My Bed

When Tracey Emin aired her dirty laundry in the 1999 Turner Prize exhibition at Tate Britain, she set a new standard for confessional art. She conceived of the installation, titled My Bed (1998), after a long, bedridden bender following a bad break-up. When Emin finally left her sheets, she examined the mess she’d created. Crumpled tissues, period-stained clothing, cigarettes, empty vodka bottles, a pregnancy test, lubricant, and condoms surrounded her bed. She decided it was a work of art

Emin first transported the bed and its accompanying detritus to Tokyo’s Sagacho Exhibition Space for a 1998 show, then to the Tate the following year. Though Emin lost the prestigious Turner Prize to Steve McQueen, the work became a media sensation and launched her career—even if some critics hated it. (The Guardian’s Adrian Searle wrote that the piece was an “endlessly solipsistic, self-regarding homage” to the artist, and chided: “Tracey, you are a bore.”)

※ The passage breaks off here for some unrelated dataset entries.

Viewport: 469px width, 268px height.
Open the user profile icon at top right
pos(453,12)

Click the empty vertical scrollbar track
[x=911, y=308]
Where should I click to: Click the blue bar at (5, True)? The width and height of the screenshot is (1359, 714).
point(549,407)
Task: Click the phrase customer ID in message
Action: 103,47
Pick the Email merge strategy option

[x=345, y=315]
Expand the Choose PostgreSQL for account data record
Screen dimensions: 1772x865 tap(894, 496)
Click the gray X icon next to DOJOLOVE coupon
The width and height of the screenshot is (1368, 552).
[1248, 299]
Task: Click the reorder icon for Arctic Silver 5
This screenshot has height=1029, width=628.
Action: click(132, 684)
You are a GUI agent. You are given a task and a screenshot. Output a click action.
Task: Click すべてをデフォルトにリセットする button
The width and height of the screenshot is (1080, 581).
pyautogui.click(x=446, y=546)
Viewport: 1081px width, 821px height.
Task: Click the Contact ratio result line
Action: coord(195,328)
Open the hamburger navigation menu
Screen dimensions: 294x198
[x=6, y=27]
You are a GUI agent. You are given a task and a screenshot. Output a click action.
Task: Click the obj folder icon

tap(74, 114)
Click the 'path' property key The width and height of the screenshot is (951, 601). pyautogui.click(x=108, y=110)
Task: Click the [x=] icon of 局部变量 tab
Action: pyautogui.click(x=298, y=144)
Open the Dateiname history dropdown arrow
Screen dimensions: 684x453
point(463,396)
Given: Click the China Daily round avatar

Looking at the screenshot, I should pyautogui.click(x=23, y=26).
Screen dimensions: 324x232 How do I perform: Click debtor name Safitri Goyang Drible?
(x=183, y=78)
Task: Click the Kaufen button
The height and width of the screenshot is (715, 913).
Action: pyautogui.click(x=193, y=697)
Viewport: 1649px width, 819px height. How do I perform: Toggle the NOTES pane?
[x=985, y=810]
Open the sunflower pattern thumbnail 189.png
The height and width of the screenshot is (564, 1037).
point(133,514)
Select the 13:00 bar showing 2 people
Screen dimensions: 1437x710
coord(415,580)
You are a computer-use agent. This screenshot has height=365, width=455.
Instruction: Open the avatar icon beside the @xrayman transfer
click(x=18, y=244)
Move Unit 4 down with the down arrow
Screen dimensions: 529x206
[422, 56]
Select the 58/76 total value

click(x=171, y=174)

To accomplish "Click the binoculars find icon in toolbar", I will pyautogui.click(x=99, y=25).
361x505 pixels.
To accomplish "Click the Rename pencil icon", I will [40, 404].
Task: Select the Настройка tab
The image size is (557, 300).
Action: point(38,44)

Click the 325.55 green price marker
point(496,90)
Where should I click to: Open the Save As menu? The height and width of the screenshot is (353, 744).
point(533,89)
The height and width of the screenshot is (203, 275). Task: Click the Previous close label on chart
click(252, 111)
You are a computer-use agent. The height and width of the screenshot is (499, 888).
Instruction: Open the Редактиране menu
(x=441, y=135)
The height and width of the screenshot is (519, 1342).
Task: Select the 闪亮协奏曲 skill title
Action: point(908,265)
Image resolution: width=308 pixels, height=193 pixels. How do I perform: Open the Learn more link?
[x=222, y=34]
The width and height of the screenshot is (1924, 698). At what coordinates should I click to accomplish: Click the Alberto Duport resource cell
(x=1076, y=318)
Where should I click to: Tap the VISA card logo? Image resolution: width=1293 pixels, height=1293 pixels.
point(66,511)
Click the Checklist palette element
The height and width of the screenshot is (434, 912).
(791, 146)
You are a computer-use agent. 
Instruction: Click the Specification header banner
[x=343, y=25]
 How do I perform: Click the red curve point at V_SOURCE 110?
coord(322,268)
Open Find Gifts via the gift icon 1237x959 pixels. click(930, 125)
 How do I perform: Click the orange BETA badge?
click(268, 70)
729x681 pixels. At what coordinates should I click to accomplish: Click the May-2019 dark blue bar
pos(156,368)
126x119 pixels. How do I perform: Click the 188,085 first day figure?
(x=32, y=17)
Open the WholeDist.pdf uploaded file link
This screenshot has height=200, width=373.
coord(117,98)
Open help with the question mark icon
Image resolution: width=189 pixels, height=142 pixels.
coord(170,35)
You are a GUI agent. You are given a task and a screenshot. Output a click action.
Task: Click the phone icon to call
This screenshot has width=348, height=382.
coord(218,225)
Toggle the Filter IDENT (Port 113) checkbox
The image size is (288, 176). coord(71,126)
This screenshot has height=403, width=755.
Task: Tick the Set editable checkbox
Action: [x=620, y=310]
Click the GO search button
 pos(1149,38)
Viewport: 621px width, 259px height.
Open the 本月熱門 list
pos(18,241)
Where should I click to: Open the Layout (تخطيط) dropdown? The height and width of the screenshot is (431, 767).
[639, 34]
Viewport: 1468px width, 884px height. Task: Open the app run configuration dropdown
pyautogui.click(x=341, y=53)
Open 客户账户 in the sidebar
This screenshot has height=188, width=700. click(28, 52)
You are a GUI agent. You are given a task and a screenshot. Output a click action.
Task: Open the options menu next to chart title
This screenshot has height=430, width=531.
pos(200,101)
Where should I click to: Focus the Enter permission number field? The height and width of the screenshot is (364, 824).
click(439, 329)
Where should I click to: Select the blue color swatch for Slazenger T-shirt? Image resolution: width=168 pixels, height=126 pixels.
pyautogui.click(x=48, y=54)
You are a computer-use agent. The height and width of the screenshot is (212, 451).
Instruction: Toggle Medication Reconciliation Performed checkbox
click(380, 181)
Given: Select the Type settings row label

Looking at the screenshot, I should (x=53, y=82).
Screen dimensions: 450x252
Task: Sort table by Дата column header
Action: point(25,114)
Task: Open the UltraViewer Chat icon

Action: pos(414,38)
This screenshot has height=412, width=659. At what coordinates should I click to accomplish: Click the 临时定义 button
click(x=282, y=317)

In an email to Artsy, Tate Liverpool curator Darren Pih described the work as a “form of assemblage art” that “almost resembles a crime scene.” Viewers can read the component pieces like detectives, reviewing forensic evidence. Yet My Bed also elicits warmer, more personal responses. It remains one of contemporary art’s most striking depictions of vulnerability, a self-portrait that doesn’t veer from the messiness of depression and heartbreak. In particular, it appealed to viewers who connected their own painful experiences to those implied by Emin’s installation.